東北大学は1月22日、刺激に対して身体が自動的に反応するヒトの神経系である「反射制御」に基づいた制御に着目し、人間の筋肉や骨格の動きを数学的にモデル化した「筋骨格モデル」を用いたシミュレーションにより、速度可変な歩行を再現することに成功したと発表した。
また、観測値との二乗誤差が最小となる関数を見つけ出す「最小二乗法」を拡張した最適化アルゴリズムを開発し、広範な速度域でより省エネな歩行を実現できる神経回路モデルを構築。それを用いた解析の結果、反射制御において脚が地面から離れている状態である「遊脚」の振りを促進・抑制する筋肉を制御する神経回路が、省エネ歩行の重要因子であることを明らかにしたことも併せて発表された。
同成果は、東北大大学院 工学研究科の古関駿介大学院生、同・林部充宏教授、同・大脇大准教らの研究チームによるもの。詳細は、計算手法の適用を通じたあらゆるスケールの生命システムに関する研究の全般を扱う学術誌「PLoS Computational Biology」に掲載された。
ヒトは、状況に合わせて歩行速度を調節して効率良く歩くことが可能だ。しかし、このような広範な速度域の省エネ歩行を生成するメカニズムについては、まだ十分に理解されていないという。より理解を深めるための有効なアプローチの1つが、ヒトの歩行を「創る(再現する)」ことによって、そのメカニズムを理解することだ。実世界を近似し再現することが可能な物理シミュレーションや実世界のロボットを用いて、どのような運動が再現されたかを解析する構成論的アプローチによって、ヒトの歩行生成メカニズムを探ることができる。

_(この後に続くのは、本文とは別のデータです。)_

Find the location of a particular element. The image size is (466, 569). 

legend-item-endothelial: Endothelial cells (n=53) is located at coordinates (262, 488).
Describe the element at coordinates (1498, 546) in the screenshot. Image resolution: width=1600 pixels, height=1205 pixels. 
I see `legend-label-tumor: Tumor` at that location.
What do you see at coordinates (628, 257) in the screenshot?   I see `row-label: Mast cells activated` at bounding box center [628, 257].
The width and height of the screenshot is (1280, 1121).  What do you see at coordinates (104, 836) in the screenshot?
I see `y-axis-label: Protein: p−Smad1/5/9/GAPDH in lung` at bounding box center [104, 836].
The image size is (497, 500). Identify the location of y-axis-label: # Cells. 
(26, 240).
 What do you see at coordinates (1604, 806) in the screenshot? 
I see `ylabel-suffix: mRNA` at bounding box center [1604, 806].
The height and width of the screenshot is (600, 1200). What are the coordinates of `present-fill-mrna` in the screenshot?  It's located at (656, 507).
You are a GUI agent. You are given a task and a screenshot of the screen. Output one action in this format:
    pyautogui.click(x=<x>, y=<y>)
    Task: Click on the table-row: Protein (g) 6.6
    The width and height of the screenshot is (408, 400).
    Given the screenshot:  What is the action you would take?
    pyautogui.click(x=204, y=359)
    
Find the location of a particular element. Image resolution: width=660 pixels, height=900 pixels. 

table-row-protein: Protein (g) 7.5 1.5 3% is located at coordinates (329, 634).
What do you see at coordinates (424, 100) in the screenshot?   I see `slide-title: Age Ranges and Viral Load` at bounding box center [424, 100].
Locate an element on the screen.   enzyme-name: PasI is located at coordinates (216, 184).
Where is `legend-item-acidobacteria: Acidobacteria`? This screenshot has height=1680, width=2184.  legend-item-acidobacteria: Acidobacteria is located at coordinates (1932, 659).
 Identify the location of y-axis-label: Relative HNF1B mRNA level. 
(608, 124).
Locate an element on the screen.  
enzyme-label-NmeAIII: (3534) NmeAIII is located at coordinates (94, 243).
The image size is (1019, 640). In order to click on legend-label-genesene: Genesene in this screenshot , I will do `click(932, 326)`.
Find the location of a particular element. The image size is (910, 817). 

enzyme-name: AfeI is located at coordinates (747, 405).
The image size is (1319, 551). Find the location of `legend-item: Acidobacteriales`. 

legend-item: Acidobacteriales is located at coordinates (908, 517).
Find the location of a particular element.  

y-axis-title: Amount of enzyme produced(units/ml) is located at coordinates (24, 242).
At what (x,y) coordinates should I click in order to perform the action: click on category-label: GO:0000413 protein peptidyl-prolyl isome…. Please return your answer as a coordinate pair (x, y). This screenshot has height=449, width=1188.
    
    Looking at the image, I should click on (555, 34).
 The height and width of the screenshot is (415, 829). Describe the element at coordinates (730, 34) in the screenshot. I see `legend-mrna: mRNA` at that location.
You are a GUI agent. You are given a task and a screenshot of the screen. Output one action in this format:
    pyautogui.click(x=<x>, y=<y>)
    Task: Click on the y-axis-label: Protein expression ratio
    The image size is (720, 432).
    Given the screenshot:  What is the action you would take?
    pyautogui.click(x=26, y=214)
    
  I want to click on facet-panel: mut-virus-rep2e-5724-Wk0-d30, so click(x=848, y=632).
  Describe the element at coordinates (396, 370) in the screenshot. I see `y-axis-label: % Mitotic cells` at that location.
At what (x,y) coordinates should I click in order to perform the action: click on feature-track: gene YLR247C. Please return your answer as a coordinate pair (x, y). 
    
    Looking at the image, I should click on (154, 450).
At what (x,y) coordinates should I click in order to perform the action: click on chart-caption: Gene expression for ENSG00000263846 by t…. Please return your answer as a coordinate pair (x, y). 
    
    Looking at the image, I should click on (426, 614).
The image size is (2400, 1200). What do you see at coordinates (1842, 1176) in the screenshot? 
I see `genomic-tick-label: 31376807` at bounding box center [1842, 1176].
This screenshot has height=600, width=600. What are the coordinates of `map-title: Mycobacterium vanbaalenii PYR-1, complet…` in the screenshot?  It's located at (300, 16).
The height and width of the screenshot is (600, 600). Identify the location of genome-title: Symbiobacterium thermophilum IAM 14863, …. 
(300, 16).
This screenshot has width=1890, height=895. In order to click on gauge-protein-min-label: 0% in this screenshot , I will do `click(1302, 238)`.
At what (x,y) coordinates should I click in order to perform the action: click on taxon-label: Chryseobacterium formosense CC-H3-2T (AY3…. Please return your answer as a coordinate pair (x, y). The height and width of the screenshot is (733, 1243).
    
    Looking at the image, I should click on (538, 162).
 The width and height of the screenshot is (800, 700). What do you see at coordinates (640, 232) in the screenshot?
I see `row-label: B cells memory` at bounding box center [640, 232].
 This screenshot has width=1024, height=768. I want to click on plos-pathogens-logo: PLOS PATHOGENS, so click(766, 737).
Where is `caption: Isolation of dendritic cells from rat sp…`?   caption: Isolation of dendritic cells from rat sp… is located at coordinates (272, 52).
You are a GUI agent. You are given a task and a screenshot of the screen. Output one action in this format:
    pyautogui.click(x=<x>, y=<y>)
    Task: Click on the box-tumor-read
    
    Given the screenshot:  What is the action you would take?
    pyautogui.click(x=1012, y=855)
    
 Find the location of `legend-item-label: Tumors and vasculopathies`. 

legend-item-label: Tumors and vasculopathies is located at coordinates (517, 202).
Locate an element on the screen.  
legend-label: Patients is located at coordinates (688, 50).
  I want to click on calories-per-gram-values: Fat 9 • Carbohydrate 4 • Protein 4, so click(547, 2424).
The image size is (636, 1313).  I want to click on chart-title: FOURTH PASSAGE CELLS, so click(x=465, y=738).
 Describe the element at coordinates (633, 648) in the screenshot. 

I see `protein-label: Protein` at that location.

そこで研究チームは今回、ヒトの歩行生成に重要な役割を果たす反射制御に着目。シミュレーション上で、ヒトを模した筋骨格モデルを用いて歩行を再現することによって、広範な速度域の省エネな歩行に重要な神経回路を明らかにすることを目指したという。
これまでの研究により、ヒトを模した筋骨格モデルを用いて、自然な歩行を再現できる反射制御の枠組みが提案されている。しかし従来の反射制御の枠組みでは、再現される歩行の速度は一定であり、目標速度に従って正確に歩行速度を変えることができないという課題を抱えていたとのこと。そこで今回の研究では、広範な速度域の歩行を実現する神経メカニズムを解明するため、入力される目標速度に応じて歩行速度を調整できる反射制御の拡張を行ったという。
さらに、より省エネな歩行を再現する神経回路モデルを構築するために、最小二乗法を拡張した新たな最適化アルゴリズム「PWLS」が開発された。最小二乗法では、データとの二乗和誤差が最小となる曲線が求められるのに対し、PWLSでは各データ点に重み(評価値)を定義することで、その評価値を考慮した重み付き二乗和誤差が最小となるような曲線が求められる。これにより、エネルギー効率のよい歩行を生成したデータの評価が高くなるよう、各データ点に重みを与えて関数を求めることによって、より省エネな歩行を生成する神経回路モデルを構築することが可能となるとする。
研究チームは上述した手法により構築された神経回路モデルを用いて、反射制御による広範な速度域の省エネ歩行を再現。そこで再現された効率のよい歩行と効率の悪い歩行を比較することで、遊脚の前方への振りを促進する大腰筋に関する反射回路、遊脚の前方への振りを抑える大腰筋とハムストリングが協調する反射回路の2つの神経回路が、広範な速度域における省エネな歩行に寄与する神経回路であることが明らかにされたという。
今回の研究で提案された、広範な速度域の省エネ歩行を再現することができる反射制御の枠組みは、ヒトの歩行生成において重要な役割を果たす反射メカニズムに関する将来の研究に大きく貢献できることが期待されるとのこと。さらに、生物の制御を模倣した、広範な速度域を省エネで歩くことができる二足歩行ロボット、より適応的に歩行や動作をサポートすることができる義足や、パワード(アシスト)スーツへの制御への工学的応用が期待されるとしている。